Task. Can the lines below, from the one that holds "Given: Click the Sample data folder icon" to the very end, be echoed exactly, with both ends included and no pictures?

Data records.
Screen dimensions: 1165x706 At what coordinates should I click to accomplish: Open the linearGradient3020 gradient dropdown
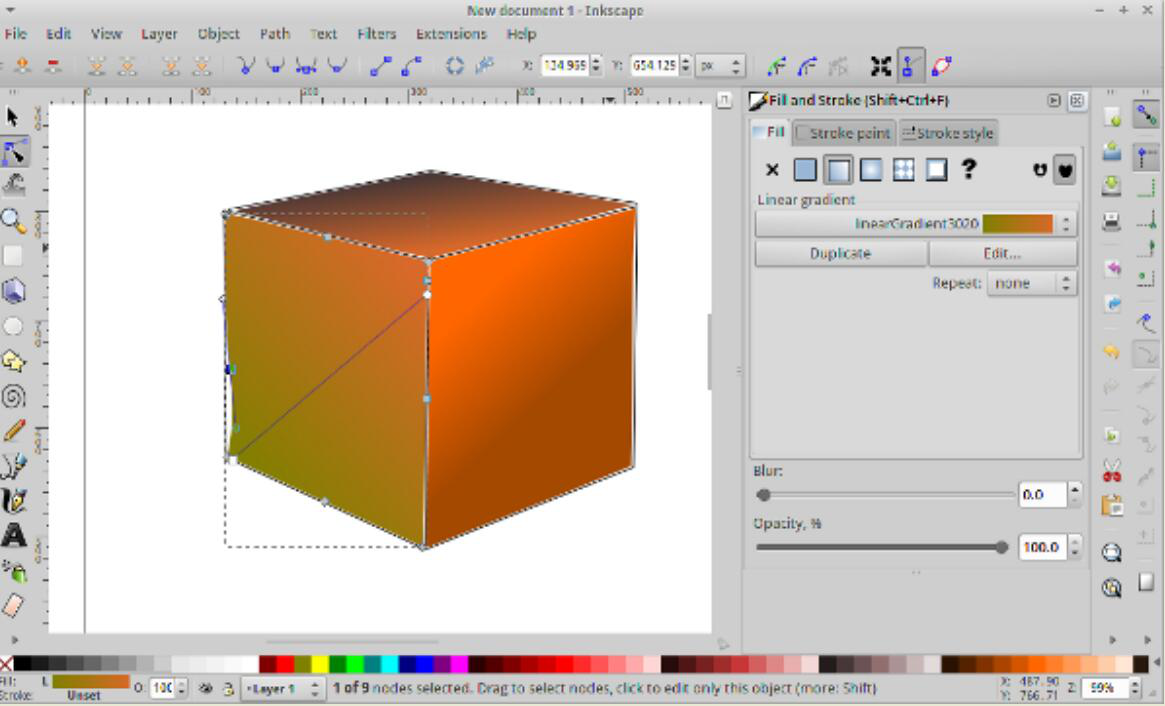[1066, 225]
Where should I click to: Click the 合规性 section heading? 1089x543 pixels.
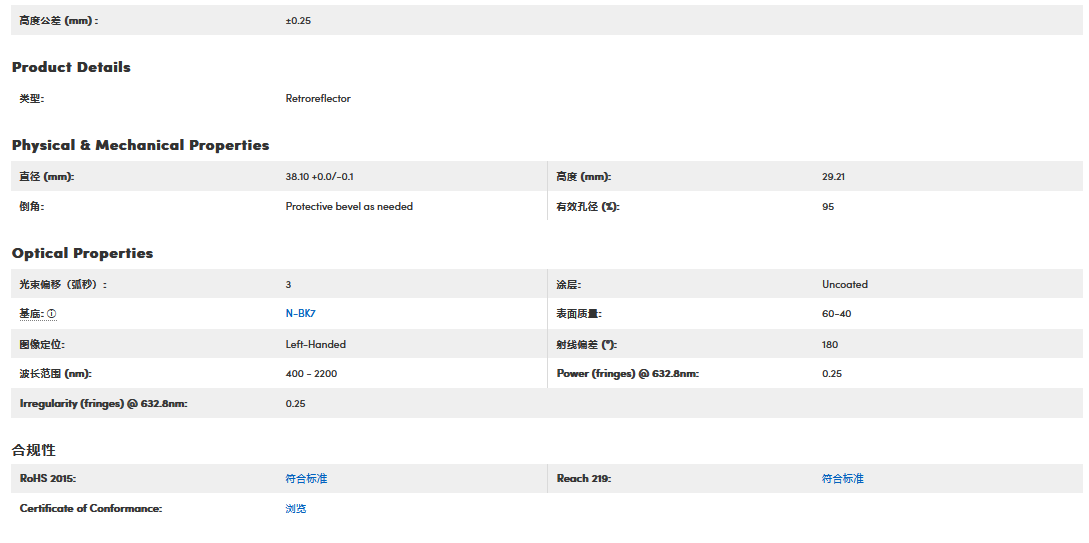[33, 450]
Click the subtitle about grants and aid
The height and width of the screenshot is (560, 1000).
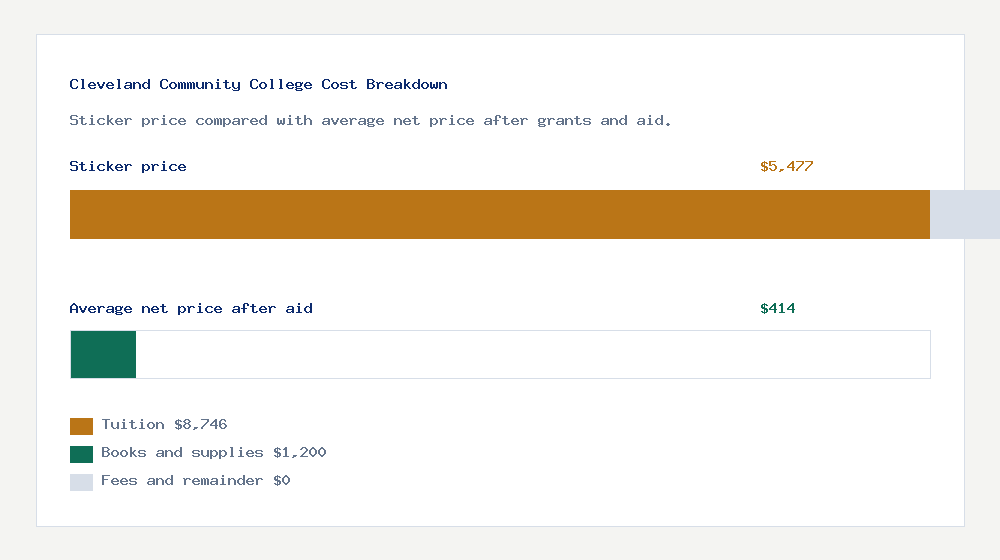pos(370,121)
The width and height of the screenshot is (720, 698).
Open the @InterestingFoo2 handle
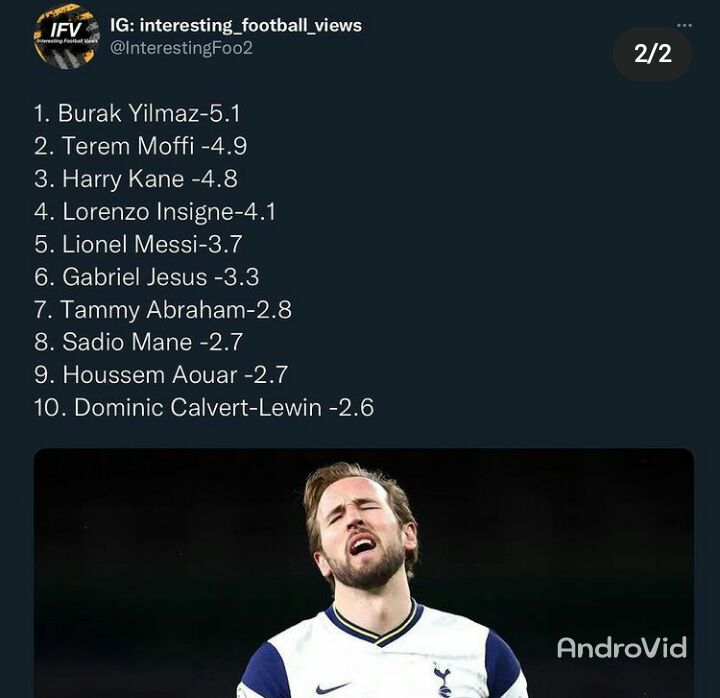[x=181, y=48]
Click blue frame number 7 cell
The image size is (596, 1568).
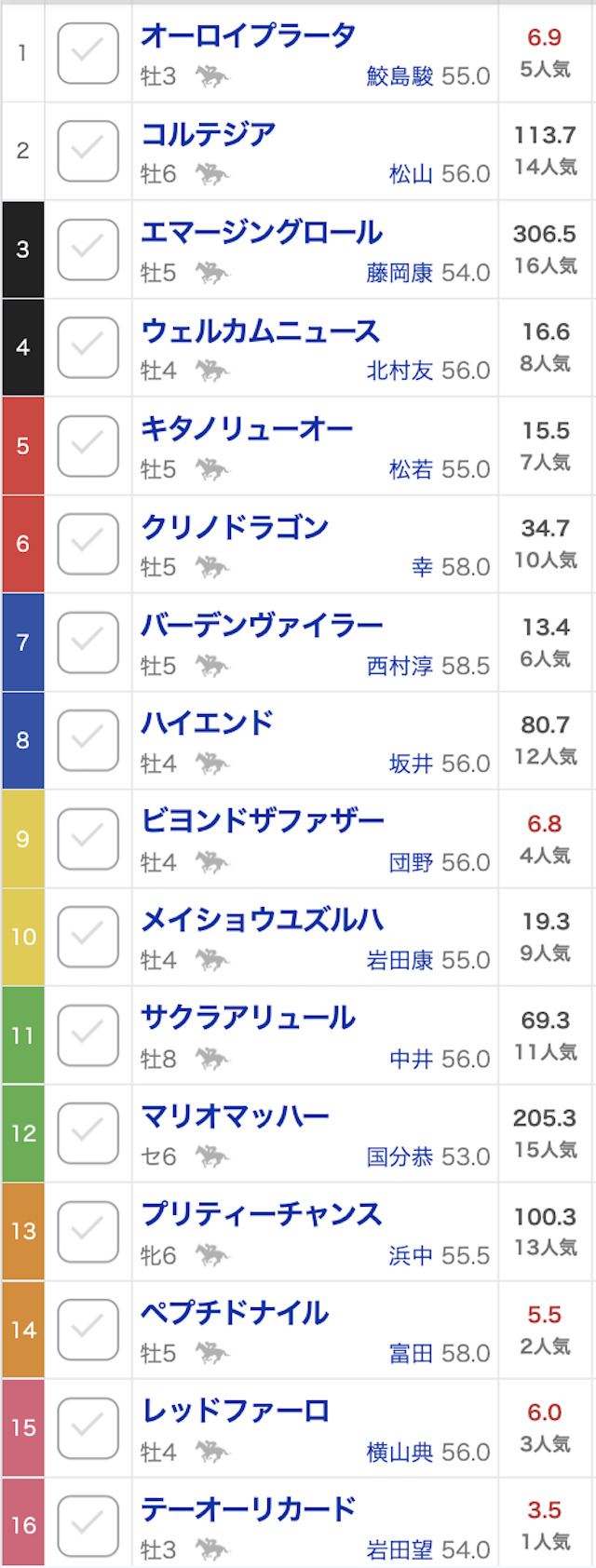[22, 642]
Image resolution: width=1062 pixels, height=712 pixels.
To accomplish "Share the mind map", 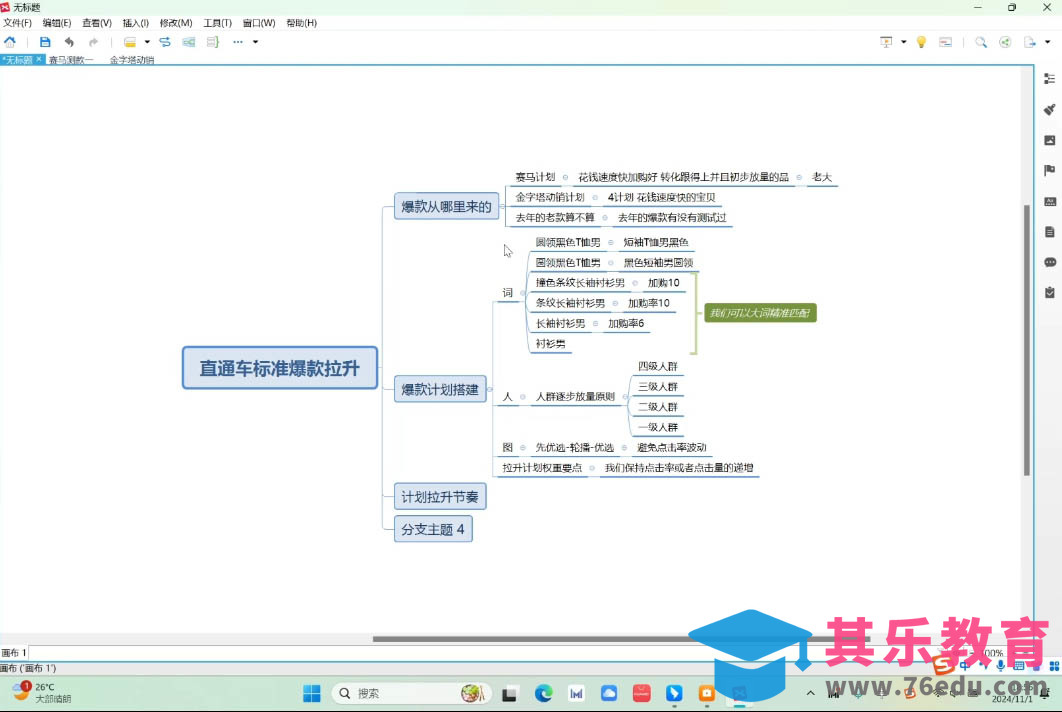I will tap(1005, 42).
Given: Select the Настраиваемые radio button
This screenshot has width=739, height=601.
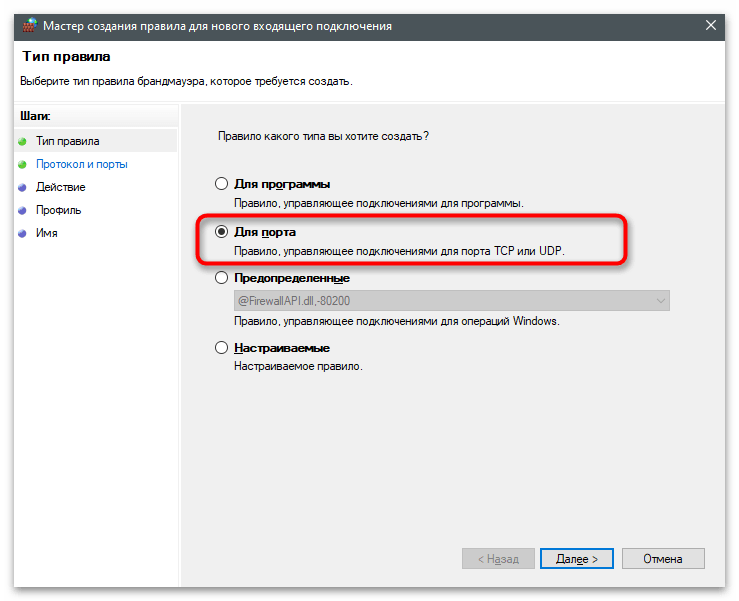Looking at the screenshot, I should pos(222,348).
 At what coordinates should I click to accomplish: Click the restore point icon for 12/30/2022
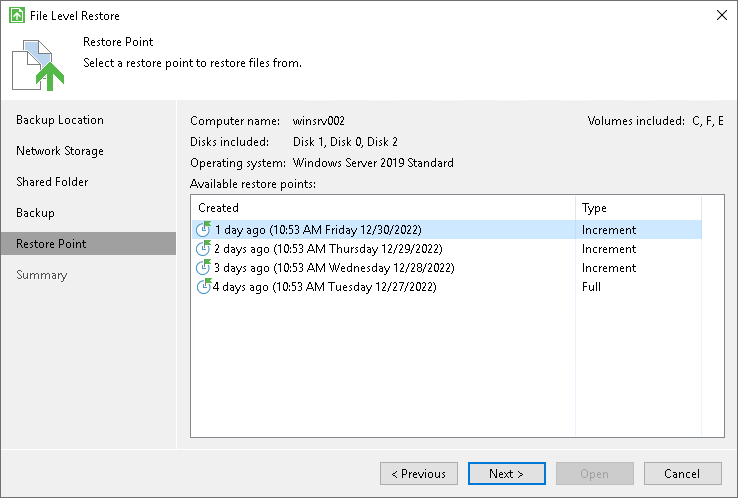[x=203, y=229]
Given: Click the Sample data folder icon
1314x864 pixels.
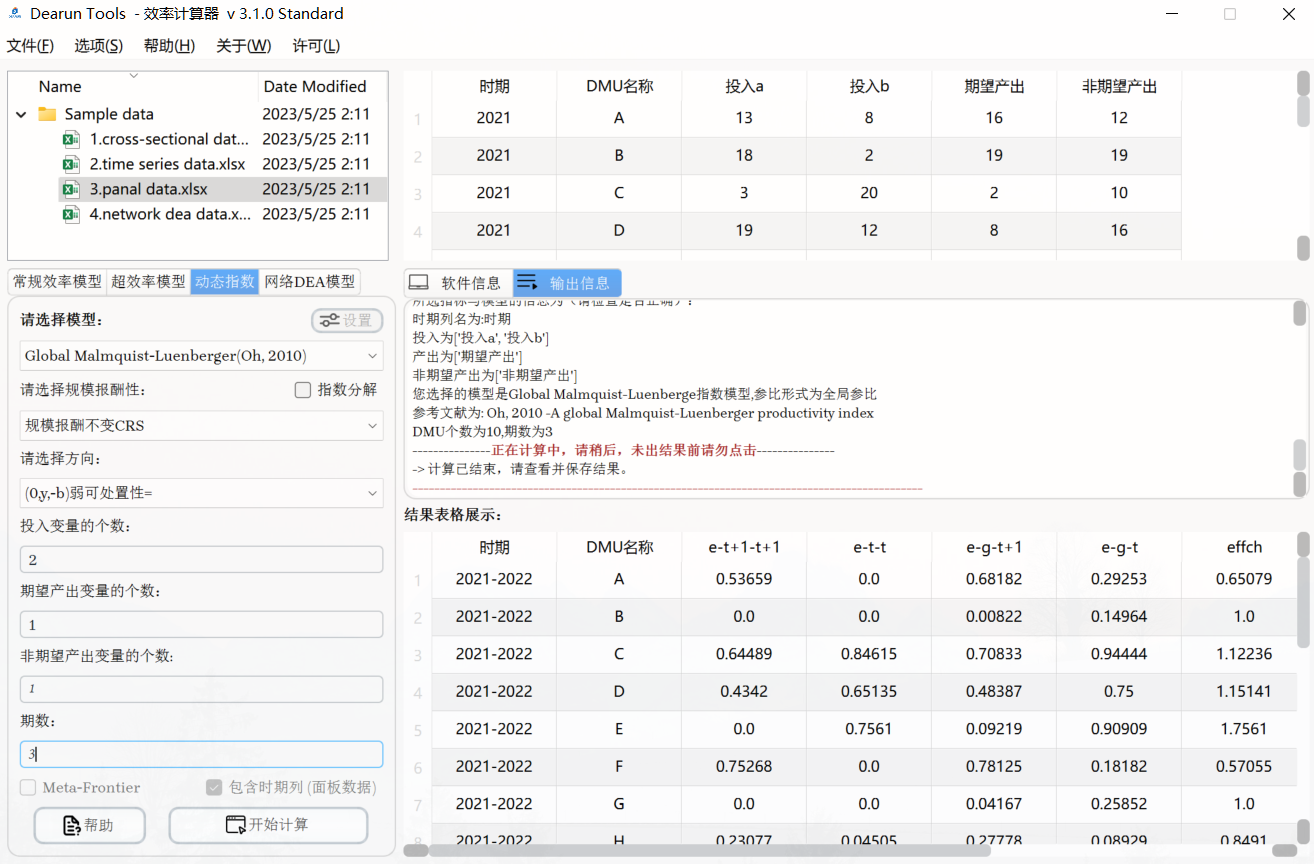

Solution below.
Given: Click the Sample data folder icon
1314x864 pixels.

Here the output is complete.